Le barrage de Vezins.

Le barrage de Vezins est une ancienne infrastructure de la Manche, située à Isigny-le-Buat.

C'est un barrage à voûtes multiples et à contreforts, en béton armé, construit sur la Sélune, sur le territoire de l'ancienne commune de Vezins.

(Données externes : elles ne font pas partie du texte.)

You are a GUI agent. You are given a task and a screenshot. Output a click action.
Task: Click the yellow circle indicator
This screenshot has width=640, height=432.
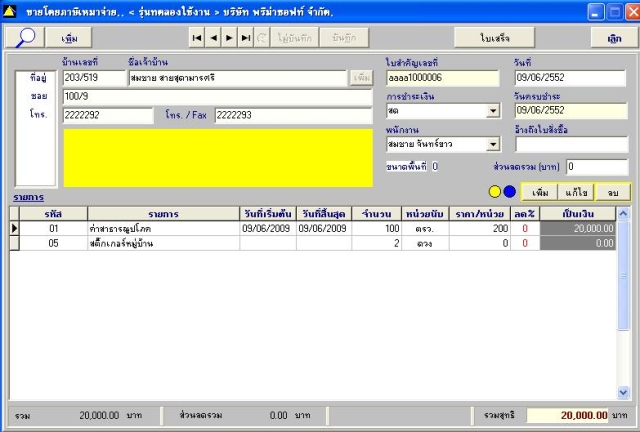pyautogui.click(x=495, y=192)
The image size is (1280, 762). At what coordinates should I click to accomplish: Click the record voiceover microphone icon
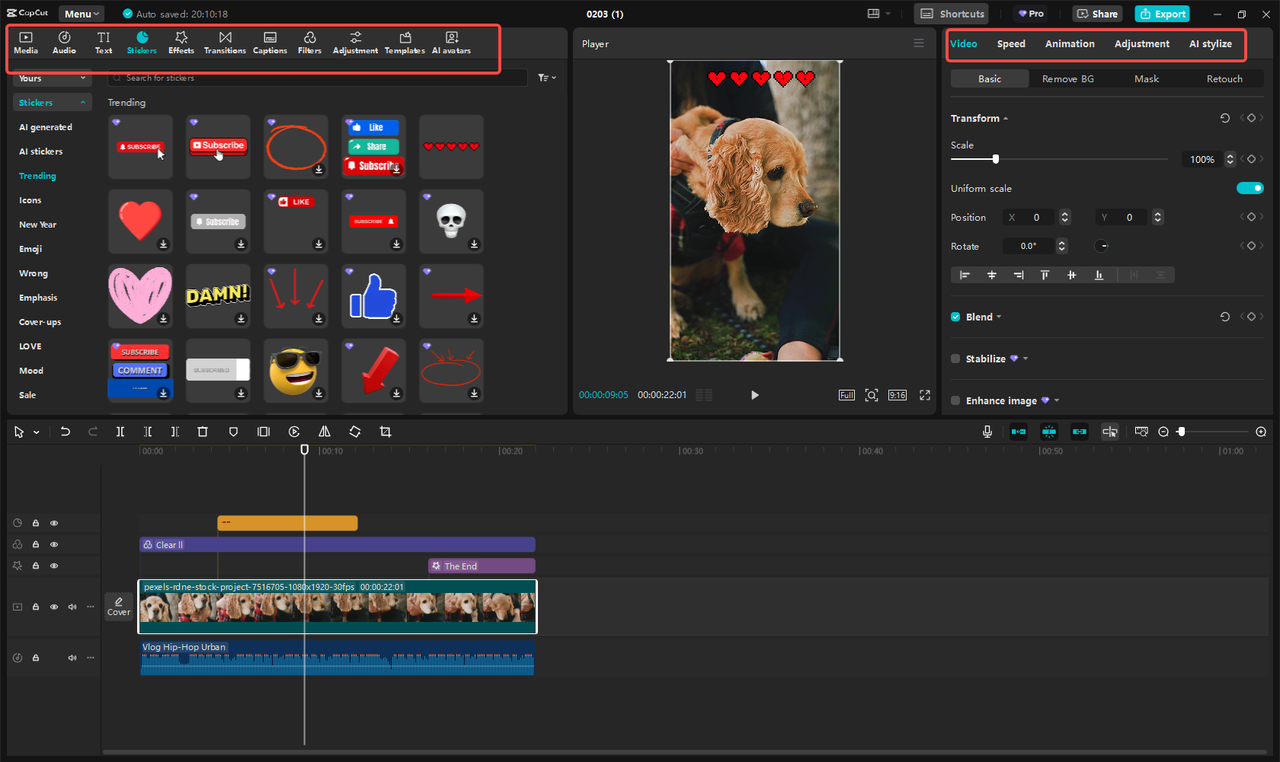[987, 431]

Il alimente une centrale hydroélectrique.

Histoire

Les dix millions de kilowatts-heure fournis par la centrale du barrage de la Roche-qui-Boit mis en service en 1920 s'avèrent insuffisants pour satisfaire une demande croissante et fournir en électricité les usines de chaussures de Fougères (Ille-et-Vilaine) [1]. Aussi, la Société des forces motrices de la Sélune demande une concession pour édifier une autre centrale en amont.

Les travaux à entreprendre sont déclarés d'utilité publique le 7 décembre 1927, ils entraînent la destruction du barrage du moulin de Vezins, et la submersion des ponts des Biards et de Virey qu'il faudra remplacer. Pour compenser les difficultés aux migrations des poissons, le concessionnaire doit fournir des alevins et si nécessaire établir et entretenir une échelle à poissons [2].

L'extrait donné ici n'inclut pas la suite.